Officers, for example, could cite “the possibility someone inside required assistance or property needed protection” to justify entering without a warrant, then-Justice Janice Rogers Brown wrote in the 1999 case, upholding a home search in Contra Costa County. Arguing for that standard in the current case, Attorney General Xavier Becerra’s office said “community care-taking” could include such needs as “assisting those who cannot care for themselves” or “returning lost children to anxious parents.”
Although Brown’s opinion lacked the majority support needed for a binding precedent, it has been followed by some lower courts in California, including the appellate court in the current case. That court allowed prosecutors to use evidence of guns and drugs that officers found in the home of a Santa Barbara man who was disarmed, searched and handcuffed outside before they entered the home.
The state’s high court ruled the evidence inadmissible and allowed the homeowner, Willie Ovieda, to withdraw his guilty plea to charges of manufacturing illegal drugs and possessing an assault weapon. He had been sentenced to probation.
The case illustrated the sometimes-elusive boundary between private citizens’ need for protection in unforeseen circumstances and their right to be free of government intrusion. The Constitution’s Fourth Amendment prohibits “unreasonable search and seizure,” a term that is still being defined in a technological age nearly 230 years later.
To search someone’s property, police ordinarily obtain a warrant from a court based on “probable cause” of incriminating evidence at the site. The issue in Monday’s case was what officers must show to justify entry without a warrant.
Police went to Ovieda’s home in June 2015 after getting messages from family members that he was suicidal and had access to a gun. They surrounded the home while Ovieda was inside with two friends, a husband and wife, who took away a gun he was trying to grab, the court said. The woman then led Ovieda outside, where police handcuffed and searched him.
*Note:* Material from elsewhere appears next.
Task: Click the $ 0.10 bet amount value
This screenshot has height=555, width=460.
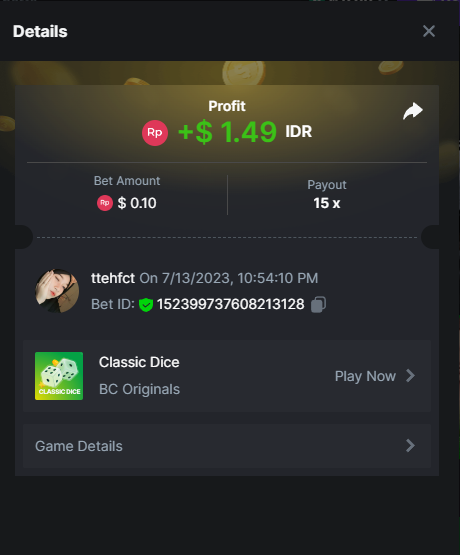Action: (137, 203)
Officers then entered the home, with guns drawn, in what they called a “protective sweep” to look for other weapons and see if anyone needed help, the court said. Inside, they found marijuana and drug production equipment, along with various firearms. Ovieda pleaded guilty after a trial judge ruled that the entry was legal and the evidence was admissible.
In Monday’s ruling, Justice Carol Corrigan said police had safe legal options — they could have taken Ovieda into custody for a mental health evaluation, then obtained a warrant to search his home for guns. But without a warrant or an emergency, she said, they had no justification for entering the home.
“If all that is required is the possibility that someone in some house might require aid, any officer on patrol might urge that people in homes often need help and the officer entered to make sure assistance was not required,” Corrigan said.
American Civil Liberties Union attorney Ian Kysel, who filed arguments supporting Ovieda, said the ruling “ensures that, unless there is a life-threatening emergency, a judge will issue a warrant before police can force their way into a home.”